**EXERCISE REQUIREMENTS**
From the first line to the last, repeat the data exactly and drop the pictures.
** DATASET ENTRIES follows **
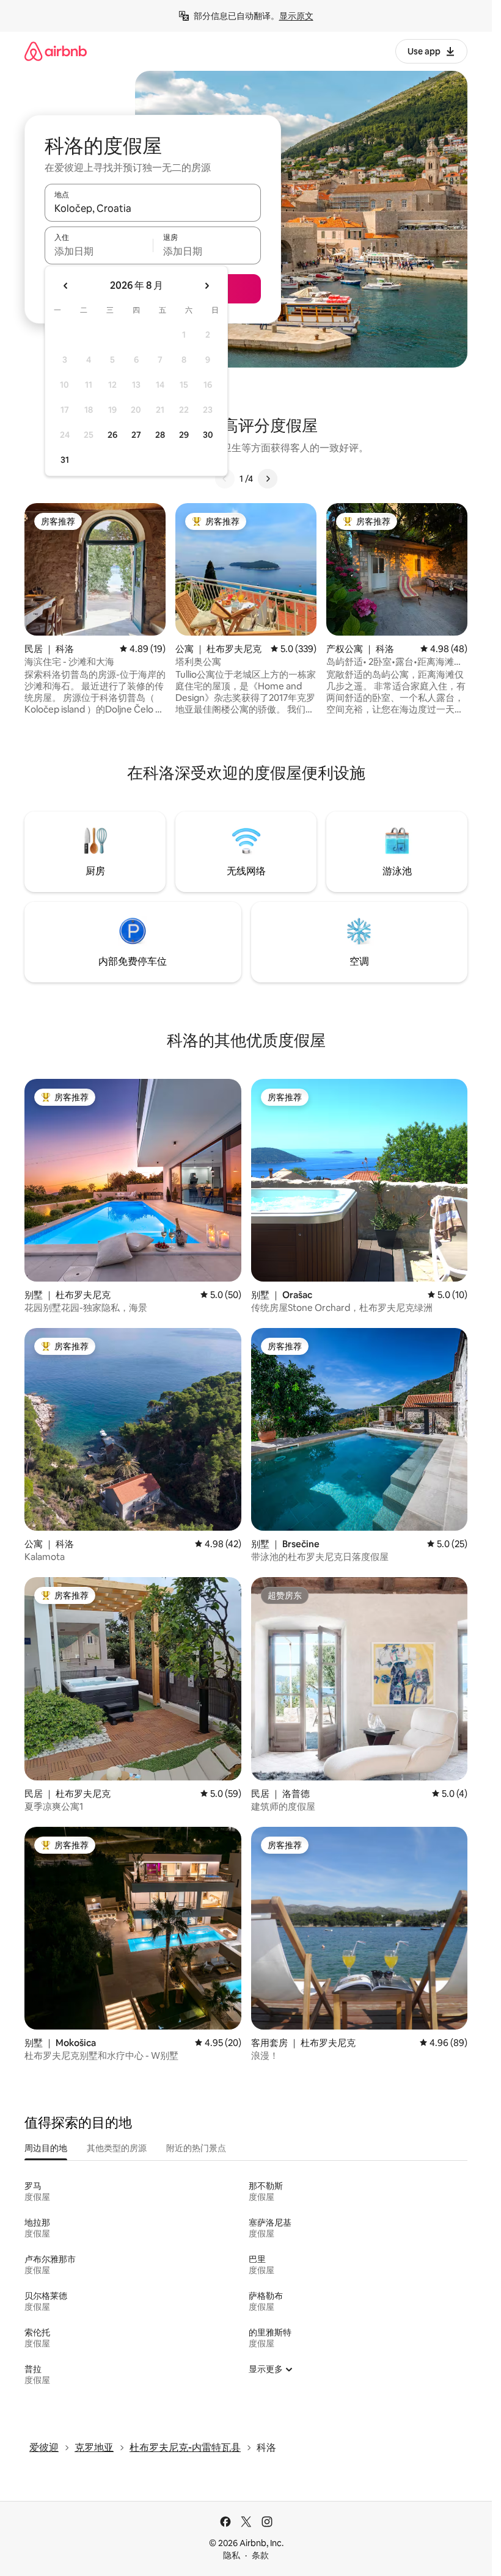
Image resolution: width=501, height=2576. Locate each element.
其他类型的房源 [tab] (117, 2147)
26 (112, 434)
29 (184, 434)
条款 (260, 2555)
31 (64, 459)
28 (160, 434)
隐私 (231, 2555)
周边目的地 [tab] (45, 2147)
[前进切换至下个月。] (206, 285)
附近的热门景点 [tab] (196, 2147)
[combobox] (152, 208)
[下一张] (267, 478)
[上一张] (225, 478)
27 (136, 434)
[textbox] (98, 251)
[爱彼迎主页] (55, 51)
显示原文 (296, 15)
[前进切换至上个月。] (66, 285)
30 (208, 434)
** End of DATASET ENTRIES **
**PROBLEM SOLUTION**
Image resolution: width=501, height=2576. Locate each element.
其他类型的房源 [tab] (117, 2147)
26 (112, 434)
29 (184, 434)
条款 (260, 2555)
31 (64, 459)
28 (160, 434)
隐私 (231, 2555)
周边目的地 [tab] (45, 2147)
[前进切换至下个月。] (206, 285)
附近的热门景点 [tab] (196, 2147)
[combobox] (152, 208)
[下一张] (267, 478)
[上一张] (225, 478)
27 (136, 434)
[textbox] (98, 251)
[爱彼迎主页] (55, 51)
显示原文 (296, 15)
[前进切换至上个月。] (66, 285)
30 (208, 434)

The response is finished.